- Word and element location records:
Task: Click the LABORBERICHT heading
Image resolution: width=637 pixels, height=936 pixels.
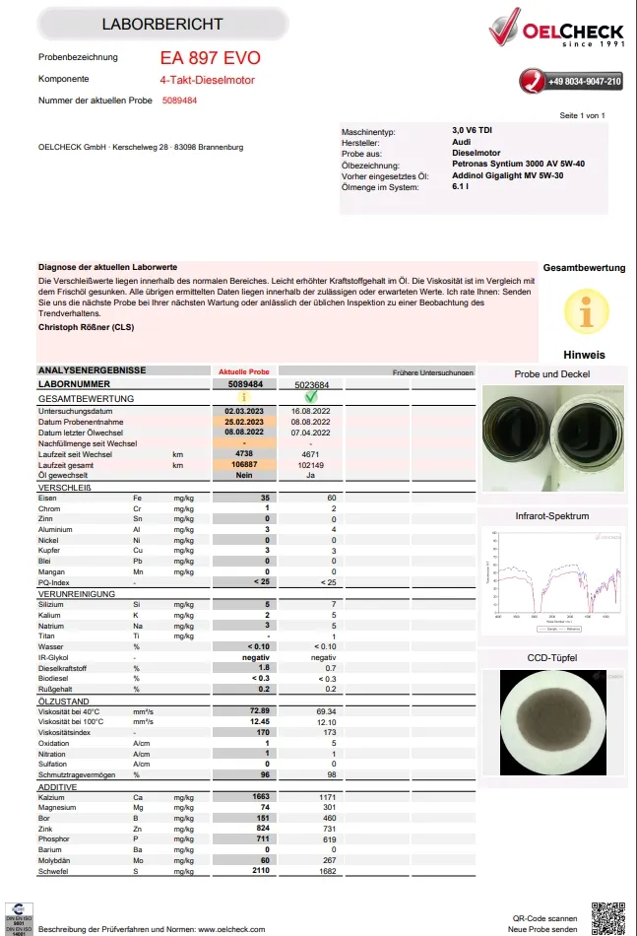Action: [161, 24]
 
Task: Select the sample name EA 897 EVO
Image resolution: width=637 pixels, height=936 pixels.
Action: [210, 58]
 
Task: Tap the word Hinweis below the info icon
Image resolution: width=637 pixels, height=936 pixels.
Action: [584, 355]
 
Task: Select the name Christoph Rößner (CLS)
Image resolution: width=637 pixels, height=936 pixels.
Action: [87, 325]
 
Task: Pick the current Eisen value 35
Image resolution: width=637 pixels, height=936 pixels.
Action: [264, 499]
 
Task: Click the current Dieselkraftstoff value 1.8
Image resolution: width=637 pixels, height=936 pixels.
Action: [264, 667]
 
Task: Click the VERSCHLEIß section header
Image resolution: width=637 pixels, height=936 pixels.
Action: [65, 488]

--

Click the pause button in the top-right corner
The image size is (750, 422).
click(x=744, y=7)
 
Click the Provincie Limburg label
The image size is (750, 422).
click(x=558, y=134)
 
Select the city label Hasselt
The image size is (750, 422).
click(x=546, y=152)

- What you will do:
Convert the material from the line containing "Task: Click the LABORBERICHT heading" up to and including the line containing "Action: [65, 488]" into a Markdown table with the columns Row and Line, skipping blank lines. Leave the pictures out of the table.

- The response:
| Row | Line |
|---|---|
| 1 | Task: Click the LABORBERICHT heading |
| 2 | Image resolution: width=637 pixels, height=936 pixels. |
| 3 | Action: [161, 24] |
| 4 | Task: Select the sample name EA 897 EVO |
| 5 | Image resolution: width=637 pixels, height=936 pixels. |
| 6 | Action: [210, 58] |
| 7 | Task: Tap the word Hinweis below the info icon |
| 8 | Image resolution: width=637 pixels, height=936 pixels. |
| 9 | Action: [584, 355] |
| 10 | Task: Select the name Christoph Rößner (CLS) |
| 11 | Image resolution: width=637 pixels, height=936 pixels. |
| 12 | Action: [87, 325] |
| 13 | Task: Pick the current Eisen value 35 |
| 14 | Image resolution: width=637 pixels, height=936 pixels. |
| 15 | Action: [264, 499] |
| 16 | Task: Click the current Dieselkraftstoff value 1.8 |
| 17 | Image resolution: width=637 pixels, height=936 pixels. |
| 18 | Action: [264, 667] |
| 19 | Task: Click the VERSCHLEIß section header |
| 20 | Image resolution: width=637 pixels, height=936 pixels. |
| 21 | Action: [65, 488] |